Professor Beverley Raphael, RMA Member

Paper prepared from edited transcripts of the RMA Forum
March 2004

Stress and Stressors

Even though my topic was psychiatric conditions and stress, the core issue which comes before the RMA repeatedly relates to the whole issue of stressors, stress and the relationship to health. I think it's very fitting that this follows on from the discussion of both the strengths and the barriers to how the RMA functions, because in the area of stress, the confusions that exist in the scientific literature and the advances that come progressively through a scientific expansion in this field, have to inform what we do. Yet this has still left us with things that may appear nebulous and difficult when we try to relate them to the real life experience of veterans for matching against SOPs.

Now, stress is a broad concept. In the English language and probably in many other languages there are similar or different concepts related to cultural perceptions. However, in the scientific literature it is often very poorly defined and variably measured. That has to be on the table from the beginning because, as indicated in the earlier presentation, we have to base our decisions for the SOPs on the scientific and medical literature.

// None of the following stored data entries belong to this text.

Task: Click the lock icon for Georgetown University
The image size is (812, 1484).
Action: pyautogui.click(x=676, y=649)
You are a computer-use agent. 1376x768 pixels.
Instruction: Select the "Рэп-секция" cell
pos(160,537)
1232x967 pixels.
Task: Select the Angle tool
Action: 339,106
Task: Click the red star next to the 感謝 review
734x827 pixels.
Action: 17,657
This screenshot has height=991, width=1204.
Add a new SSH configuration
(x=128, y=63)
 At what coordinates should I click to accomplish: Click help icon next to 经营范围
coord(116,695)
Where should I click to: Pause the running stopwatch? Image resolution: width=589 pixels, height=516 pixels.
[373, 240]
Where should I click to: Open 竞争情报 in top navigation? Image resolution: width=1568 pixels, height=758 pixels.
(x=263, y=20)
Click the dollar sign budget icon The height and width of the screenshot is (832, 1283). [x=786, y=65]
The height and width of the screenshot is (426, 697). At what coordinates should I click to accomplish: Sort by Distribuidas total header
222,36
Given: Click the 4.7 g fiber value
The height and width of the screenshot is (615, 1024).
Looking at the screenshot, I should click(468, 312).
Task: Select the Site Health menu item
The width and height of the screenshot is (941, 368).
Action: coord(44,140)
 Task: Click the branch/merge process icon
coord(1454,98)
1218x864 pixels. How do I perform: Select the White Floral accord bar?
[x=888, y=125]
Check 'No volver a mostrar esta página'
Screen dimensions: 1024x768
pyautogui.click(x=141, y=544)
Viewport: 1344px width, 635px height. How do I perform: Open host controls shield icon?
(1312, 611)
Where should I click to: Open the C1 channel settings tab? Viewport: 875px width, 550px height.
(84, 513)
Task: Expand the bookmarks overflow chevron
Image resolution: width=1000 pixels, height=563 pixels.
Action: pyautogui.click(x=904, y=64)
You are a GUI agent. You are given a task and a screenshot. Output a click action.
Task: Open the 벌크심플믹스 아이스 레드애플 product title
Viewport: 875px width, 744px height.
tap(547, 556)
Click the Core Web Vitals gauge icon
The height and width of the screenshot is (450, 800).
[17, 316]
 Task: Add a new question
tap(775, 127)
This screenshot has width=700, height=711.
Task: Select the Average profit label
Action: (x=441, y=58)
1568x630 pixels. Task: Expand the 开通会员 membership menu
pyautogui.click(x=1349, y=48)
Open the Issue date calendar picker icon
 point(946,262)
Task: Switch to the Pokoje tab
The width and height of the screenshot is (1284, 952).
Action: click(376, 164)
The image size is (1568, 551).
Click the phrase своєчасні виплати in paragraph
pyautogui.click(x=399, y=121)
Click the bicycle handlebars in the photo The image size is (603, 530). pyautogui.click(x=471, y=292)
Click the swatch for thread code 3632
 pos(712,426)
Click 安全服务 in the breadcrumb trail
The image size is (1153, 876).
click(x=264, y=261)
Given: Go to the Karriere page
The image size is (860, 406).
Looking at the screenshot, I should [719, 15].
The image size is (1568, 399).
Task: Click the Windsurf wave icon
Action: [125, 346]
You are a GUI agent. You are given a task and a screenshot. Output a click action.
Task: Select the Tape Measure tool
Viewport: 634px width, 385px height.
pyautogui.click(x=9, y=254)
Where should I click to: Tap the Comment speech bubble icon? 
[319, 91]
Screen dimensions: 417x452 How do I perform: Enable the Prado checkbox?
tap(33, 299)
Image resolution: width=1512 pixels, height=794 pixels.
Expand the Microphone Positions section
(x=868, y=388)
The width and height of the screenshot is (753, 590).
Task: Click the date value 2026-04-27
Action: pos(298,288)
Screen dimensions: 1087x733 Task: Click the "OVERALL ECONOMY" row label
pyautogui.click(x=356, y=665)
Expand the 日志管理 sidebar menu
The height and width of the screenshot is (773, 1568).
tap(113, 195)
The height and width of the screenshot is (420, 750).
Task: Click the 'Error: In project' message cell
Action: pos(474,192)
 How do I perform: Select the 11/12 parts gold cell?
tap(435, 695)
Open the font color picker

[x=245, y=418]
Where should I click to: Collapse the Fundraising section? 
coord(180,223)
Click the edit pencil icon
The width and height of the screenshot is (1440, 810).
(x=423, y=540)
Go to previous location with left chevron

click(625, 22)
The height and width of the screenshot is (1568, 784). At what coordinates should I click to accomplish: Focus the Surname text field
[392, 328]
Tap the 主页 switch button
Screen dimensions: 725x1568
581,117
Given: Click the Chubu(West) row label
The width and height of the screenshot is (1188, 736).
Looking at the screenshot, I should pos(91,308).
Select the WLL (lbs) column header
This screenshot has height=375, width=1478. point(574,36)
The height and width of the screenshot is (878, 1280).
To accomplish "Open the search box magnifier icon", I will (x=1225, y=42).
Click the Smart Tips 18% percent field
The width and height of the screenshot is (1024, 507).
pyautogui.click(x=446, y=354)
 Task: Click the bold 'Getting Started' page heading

We think it is useful to consider separately the stressors, the things that happen, events or ongoing circumstances, and stress, the reaction. The reaction may have psychological, physiological, biological, social or cultural components.

When we think about stress and its effects, stress may range from something like being in a motor vehicle accident to the fact that stress is part of everyday life. From the moment a baby is born and indeed from the moment a baby is conceived, there are stressor effects which may impact on development either biologically, psychologically or socially. The adaptations made, the coping strategies evolved and the psycho-physiological mechanisms of response may be linked to genetic pre-dispositions as well as to learning processes. These are all part of the fact that stress is part of life.

In our earlier conference on stress we also looked at stress as challenge because it is quite clear that without adequate stimulus, which may be stressful at times, there is an inadequate process of development. The response to the challenge component of stressor exposures is often a critical aspect of development and, as has been suggested increasingly by some research, it's necessary for personal growth. There are now questionnaires that are looking at personal growth as a consequence of what might be called psychologically traumatic stress.

Stress exposures, stress and individual reactivity can be influenced by genetic factors and there's a body of research which has looked at behavioural genetics and the relationships between reactivity to stress and patterns of genetic connection. Learning can also affect the response to stressors. If you grow up in a very anxious environment; say for example you have a parent who is worried and anxious about how some threat may hurt you, you may learn to be more reactive to external stressor exposures.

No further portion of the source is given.